Local artist and musician Bruce Thomas' new band CAMP combines electronic beats with improvised drums, guitar and vocals.

Describing a Bruce Thomas project isn’t easy. I know my editor struggled when he profiled the local artist a few years ago. Now it’s my turn to take a shot after going to see his new band CAMP at the Monashee Mandala last week.

What is CAMP? The Facebok invite described the show as a “rhythm and movement event” and people were asked to bring drums and dancing moves. I feared it could be a hippy drum circle but knowing Thomas, I knew it would be much more than that. A few days before the show he compared it to the pyschedelic electro band Animal Collective. I’ve also enjoyed his other bands, Carbon & Wire, and The Gears, so he’s got good a pedagree.
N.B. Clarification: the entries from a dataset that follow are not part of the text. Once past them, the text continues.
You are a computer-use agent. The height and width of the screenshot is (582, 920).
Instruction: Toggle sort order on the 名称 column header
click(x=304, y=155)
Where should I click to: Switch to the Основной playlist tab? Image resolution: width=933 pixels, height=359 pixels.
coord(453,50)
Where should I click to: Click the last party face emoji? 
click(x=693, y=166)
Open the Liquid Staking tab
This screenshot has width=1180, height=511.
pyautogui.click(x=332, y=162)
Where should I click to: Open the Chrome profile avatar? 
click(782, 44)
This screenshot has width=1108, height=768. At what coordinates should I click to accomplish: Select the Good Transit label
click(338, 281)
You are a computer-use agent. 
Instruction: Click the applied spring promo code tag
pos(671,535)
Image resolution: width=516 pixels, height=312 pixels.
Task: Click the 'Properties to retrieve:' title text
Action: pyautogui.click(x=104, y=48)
I entered the Monashee Mandala to a pulsating gathering of adults and children dancing to a swirling, pounding rhythm.

Thomas was shirtless, pounding on a drum and shouting into a microphone. Next to him, Rob Martin was hunched over a laptop. To the left, Douglas Sproule was in front of a sprawling electronic drum kit. On the right, Marie-Isabelle Fournier was laying down, playing a drum while also working on a laptop.

The music combined electronic and acoustic rhythms with samples and improv guitar and lyrics. It was a loosely structured jam session.

“There are no rules, there are no team leaders, there are no songs,” Thomas told me the following day. “There are rough outlines that we can focus on and try to get something. We are attempting to do something but how it ends up coming out will be different every time.”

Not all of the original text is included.